Day 5: Hoping to Put Names to the Nameless
Day 5: Hoping to Put Names to the Nameless

(Along the U.S.-Mexico Border)

As President Donald Trump fights to build a wall between the United States and Mexico, journalists Azam Ahmed and Meridith Kohut are driving along the approximately 1,900-mile border and sending occasional dispatches.

FALFURRIAS, Texas — It’s about an hour-and-a-half drive from the nearest border crossing to the town of Falfurrias, the seat of Brooks County, Texas.

From the highway, Texas unfurls in wide sheets of scrubland, dense understories of small trees and thorny brush that rise in gnarled stands along the sandy plains. Patches of mesquite, blackbrush and huisache crowd the horizon.

Like the border itself, which lies some 80 miles away, it is an unwelcoming place for migrants.

More than 700 have perished in transit through Brooks County over the last 15 years, claimed by heat and dehydration while trying to find their way along the parched tracts of ranchland. The real number is surely higher. The local sheriff, Benny Martinez, thinks only 1 in 5 is ever found.

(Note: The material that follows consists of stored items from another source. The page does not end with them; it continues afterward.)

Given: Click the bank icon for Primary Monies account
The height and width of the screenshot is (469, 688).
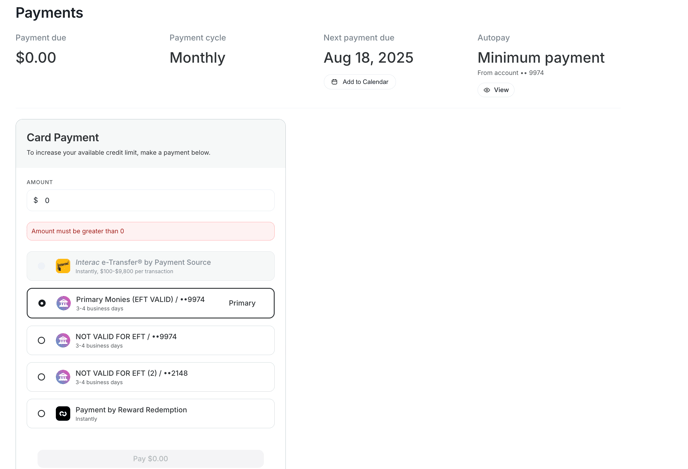Looking at the screenshot, I should pyautogui.click(x=64, y=303).
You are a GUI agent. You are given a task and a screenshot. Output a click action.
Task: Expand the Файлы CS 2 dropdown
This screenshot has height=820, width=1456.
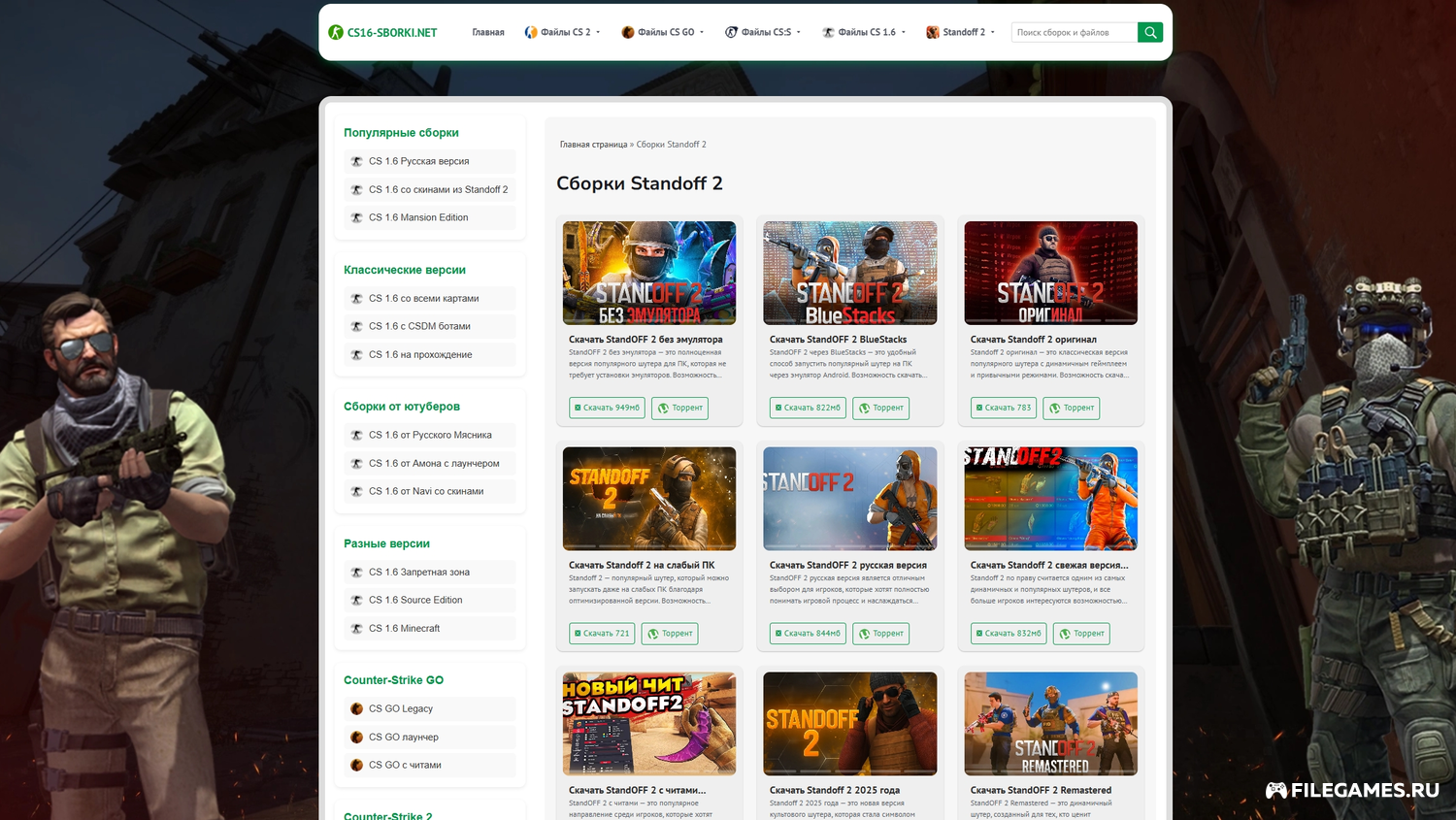563,32
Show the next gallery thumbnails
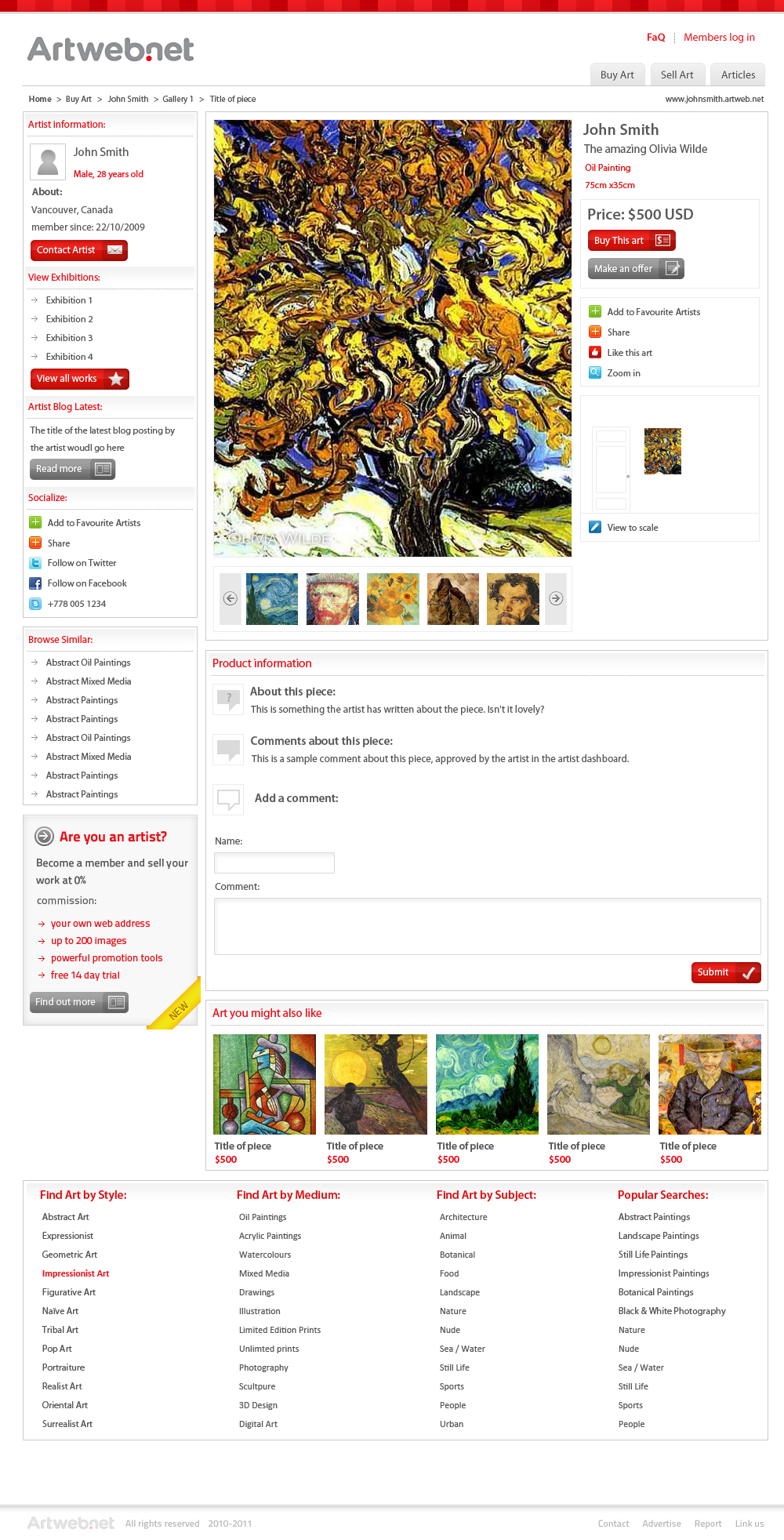 (556, 598)
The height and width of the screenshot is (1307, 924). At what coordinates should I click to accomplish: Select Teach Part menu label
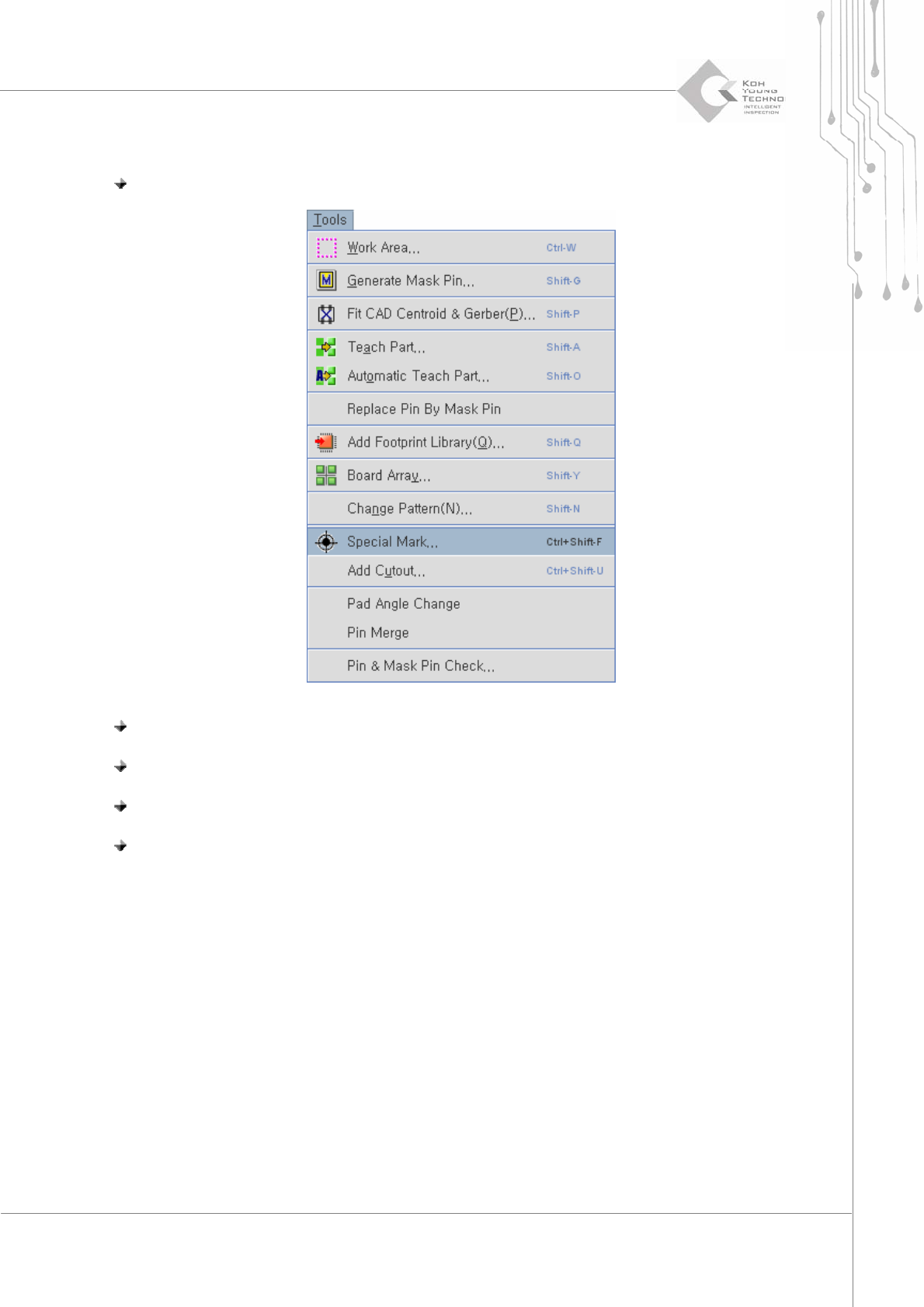[387, 347]
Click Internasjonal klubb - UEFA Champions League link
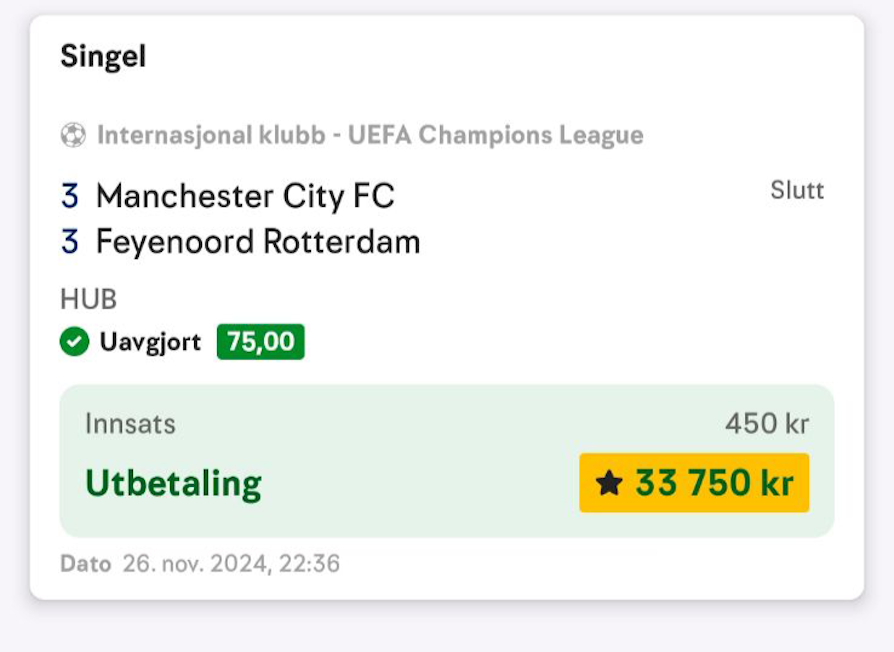The image size is (894, 652). pos(370,136)
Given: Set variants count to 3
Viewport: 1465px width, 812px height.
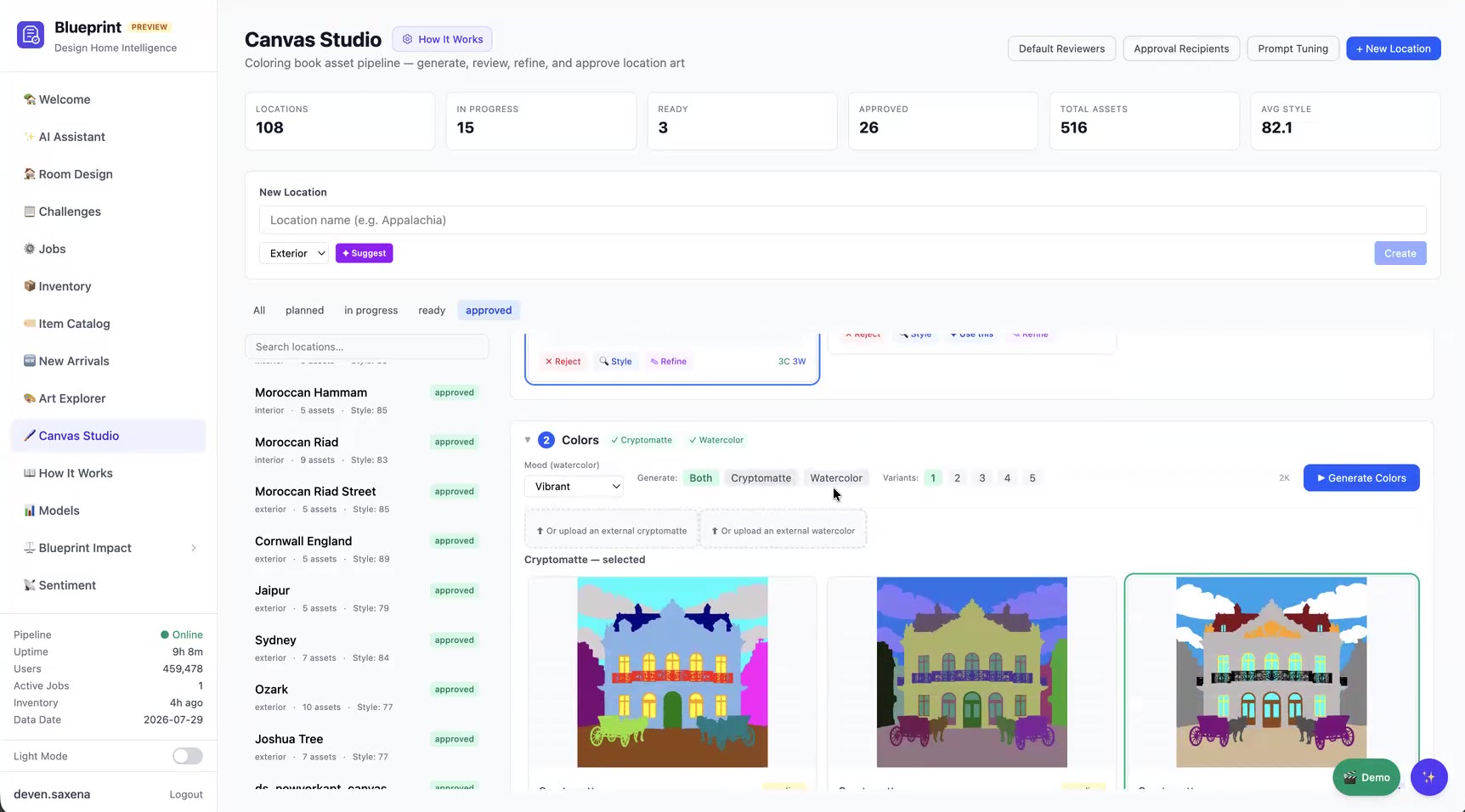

Migrants disperse here after crossing into the United States, avoiding a border patrol checkpoint. They trek through the dried-out terrain, seeking shade under the boughs of live oaks. Hunters occasionally stumble across hats, empty water jugs and leathered remains banked against trees.

Despite the risk, migrants continue to make the journey through the wilds of Brooks County year after year, carried along by hope. And every year, dozens die. No one believes his or her journey will end like this. They can’t. Here, the dead do not teach the living.

For years, the remains were conveyed to the county cemetery in Falfurrias, then interred in the open space along its peripheries, often in plots too small or poorly located to sell.

No one is quite sure how many were buried; until 2013, the county kept no records.

But Eddie Canales, founder of the South Texas Human Rights Center, has forced the remains into the open, hoping to rescue them from anonymity.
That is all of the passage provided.